◆ **RECORDS FOR THIS EXERCISE**:
• • •
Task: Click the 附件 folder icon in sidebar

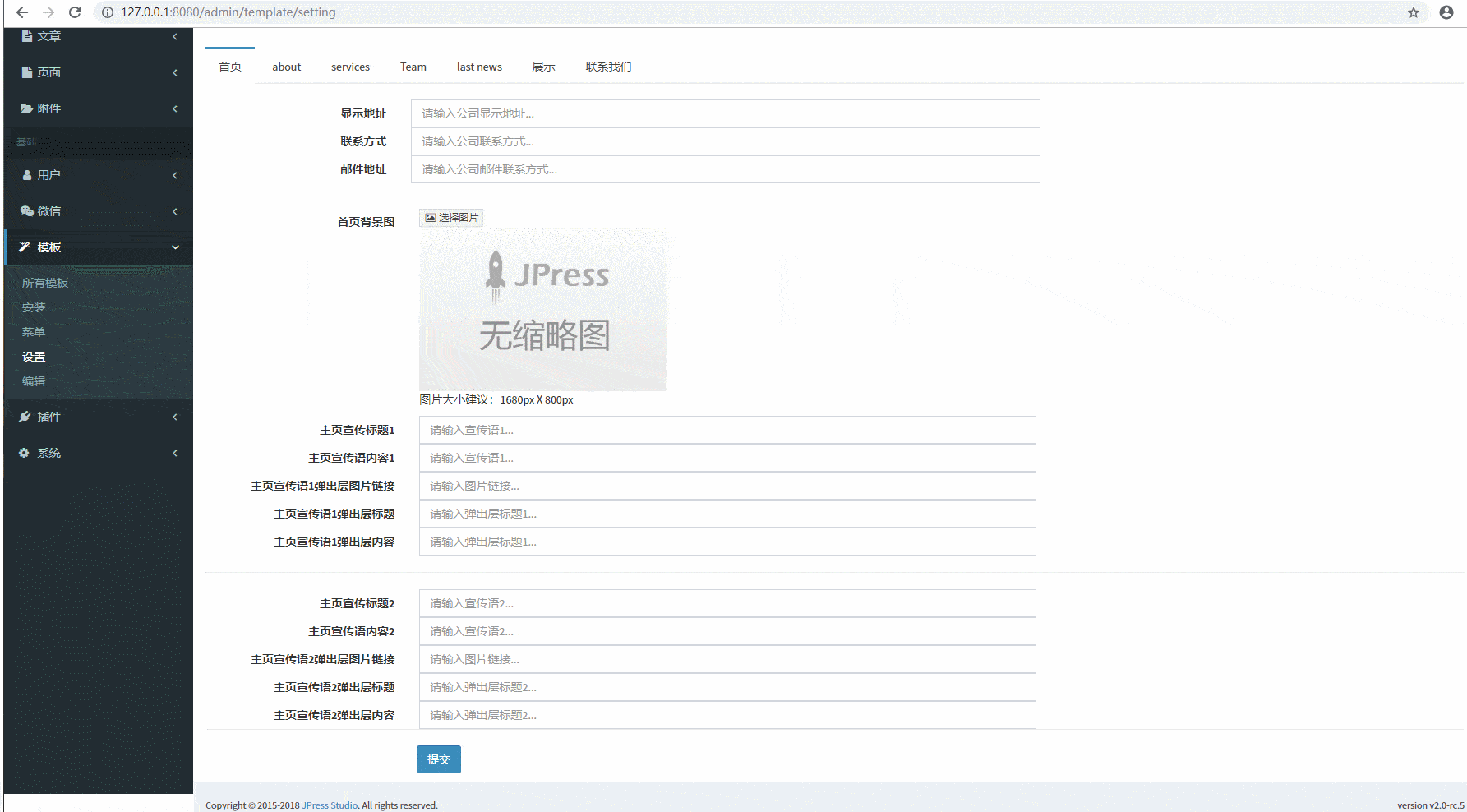Action: point(27,108)
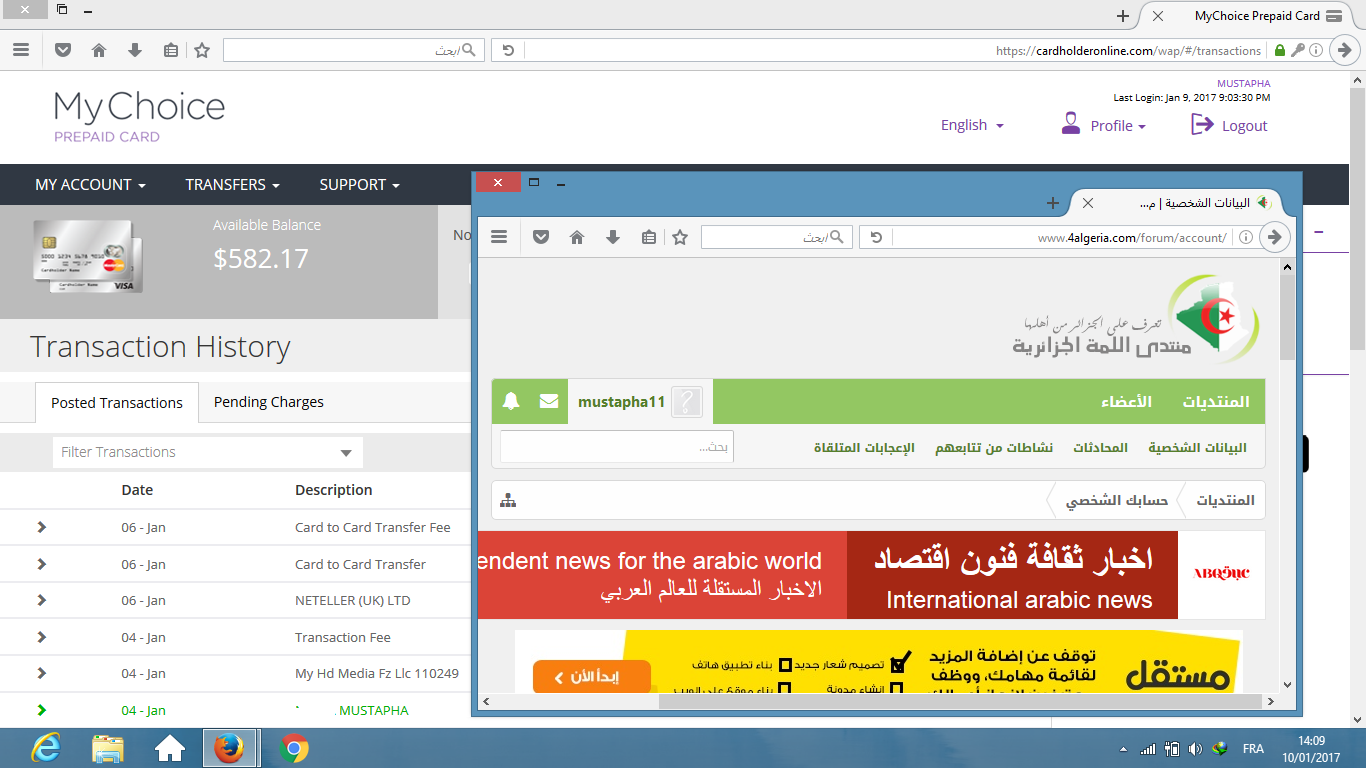
Task: Go home in the 4algeria browser window
Action: tap(577, 237)
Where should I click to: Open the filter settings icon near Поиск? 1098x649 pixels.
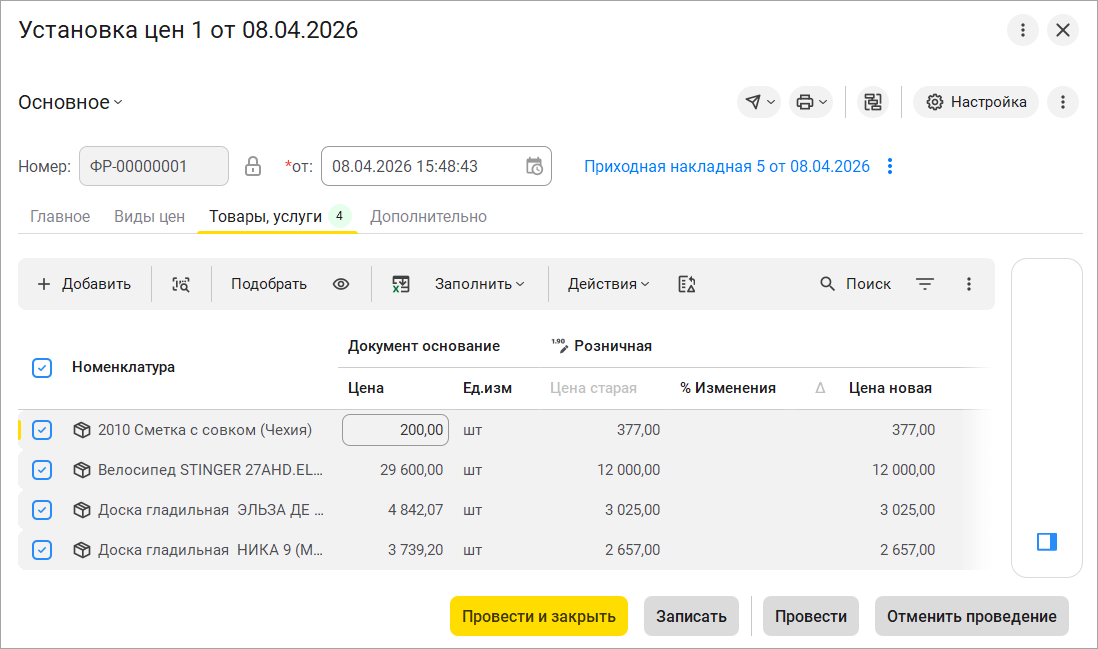[925, 284]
• • •
Write out the records shown above exactly, but do not include any images.

Task: Click the 附件 folder icon in sidebar

Action: point(27,108)
Task: Go home in the 4algeria browser window
Action: tap(577, 237)
Where should I click to: Open the filter settings icon near Поиск? 1098x649 pixels.
[925, 284]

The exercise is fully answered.